Licht statt Strom

Die Funktionsweise des Gehirns zu verstehen, ist eine der komplexesten Herausforderungen der Wissenschaft. Ein wichtiger Aspekt ist die elektrische Reizleitung in Nervenzellen.

Um neuronale Schaltkreise zu untersuchen, wird üblicherweise eine spitze Metallelektrode in Hirngewebe eingestochen und Strom eingeleitet. Die erzeugte Antwort entspricht jedoch nicht dem sehr komplexen Aktivierungsmuster natürlicher Nervenstimuli. Zudem verursacht der eingeleitete Gleichstrom Schäden im Gewebe durch unerwünschte elektrochemische Nebenreaktionen.

Eine Gruppe von Neuro- und Nanomaterial-Wissenschaftlern der Case Western Reserve University (Cleveland, Ohio, USA) entwickelte nun eine Methode, die wesentlich schonender arbeitet und natürlichere Nervenimpulse erzeugt. Wie sie in der Zeitschrift Angewandte Chemie berichtet, basiert sie auf einer mit Halbleiter-Nanopartikeln beschichteten Mikropipette, die bei Anregung mit sichtbarem oder infrarotem (IR) Licht Neuronen in Hirngewebe aktiviert. Anders als konventionelle Elektroden benötigen diese Photoelektroden weder Verkabelung noch einen Stromerzeuger.

Das Team um Ben W. Strowbridge und Clemens Burda beschichtet hauchfein ausgezogene Glasmikropipetten von innen mit Bleiselenid-Nanopartikeln. Bleiselenid ist ein Halbleiter, der durch IR-Licht angeregt wird. Ähnlich wie bei Solarzellen „katapultiert“ die Bestrahlung fest gebundene Elektronen aus dem Valenzband in das so genannte Leitungsband des Halbleiters, in dem sie frei beweglich sind. So kommt es kurzzeitig zu einer Ladungstrennung und damit zu einer elektrischen Spannung.

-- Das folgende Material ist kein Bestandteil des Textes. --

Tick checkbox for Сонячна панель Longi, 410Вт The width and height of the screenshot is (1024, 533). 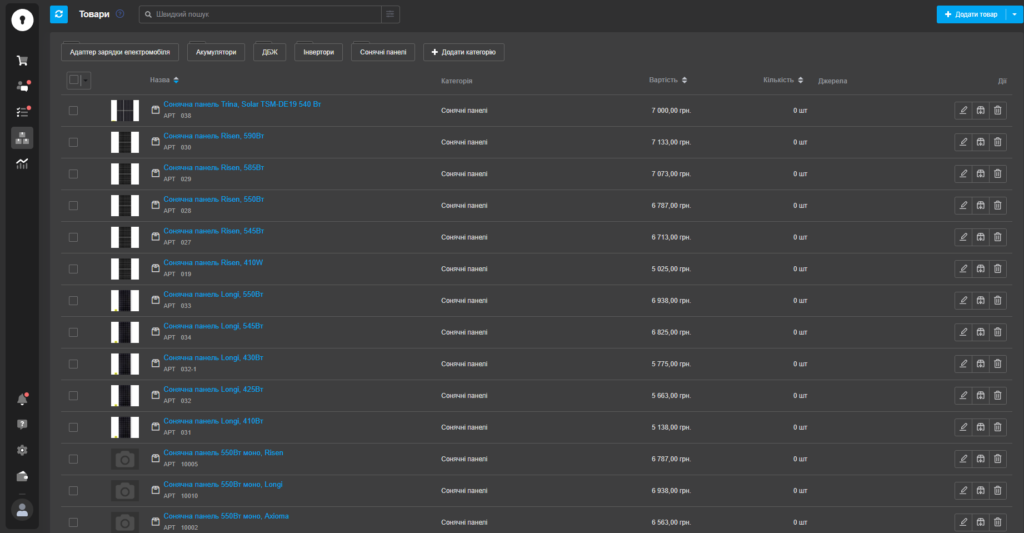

Mit einem geeigneten Laser lassen sich definierte Folgen sehr kurzer Lichtpulse erzeugen, die dann die entsprechenden Spannungspulse in der Mikropipette auslösen. In der Umgebung der Pipette entsteht ein elektrisches Feld, mit dem die Forscher Neuronen in Proben von Rattenhirn mit hoher zeitlicher Auflösung stimulieren konnten. Mit Messelektroden ließen sich die natürlichen Aktivierungsmustern sehr ähnlichen Nervenimpulse aufzeichnen.

Proben aus dem Bulbus olfactorius (Gehirnregion, die an der Verarbeitung von Geruchseindrücken beteiligt ist) und dem Hippocampus (Teil des Großhirns, der unter anderem für die Überführung von Gedächtnisinhalten aus dem Kurzzeit- in das Langzeitgedächtnis wichtig ist) wurden untersucht. Dabei wurden weder toxische Wirkungen noch eine Beschädigung der Nervenzellen, auch nach wiederholten Stimulationen, beobachtet.

Mit Hilfe der neuen Photoelektroden lässt sich das Zusammenwirken von Nervenzellen erforschen. Aber auch eine therapeutische Nutzung ist denkbar: So ließen sich einzelne Hirnregionen oder beschädigte und durchtrennte Nerven aktivieren, um ihre Funktion wiederherzustellen – ohne lästige Kabel.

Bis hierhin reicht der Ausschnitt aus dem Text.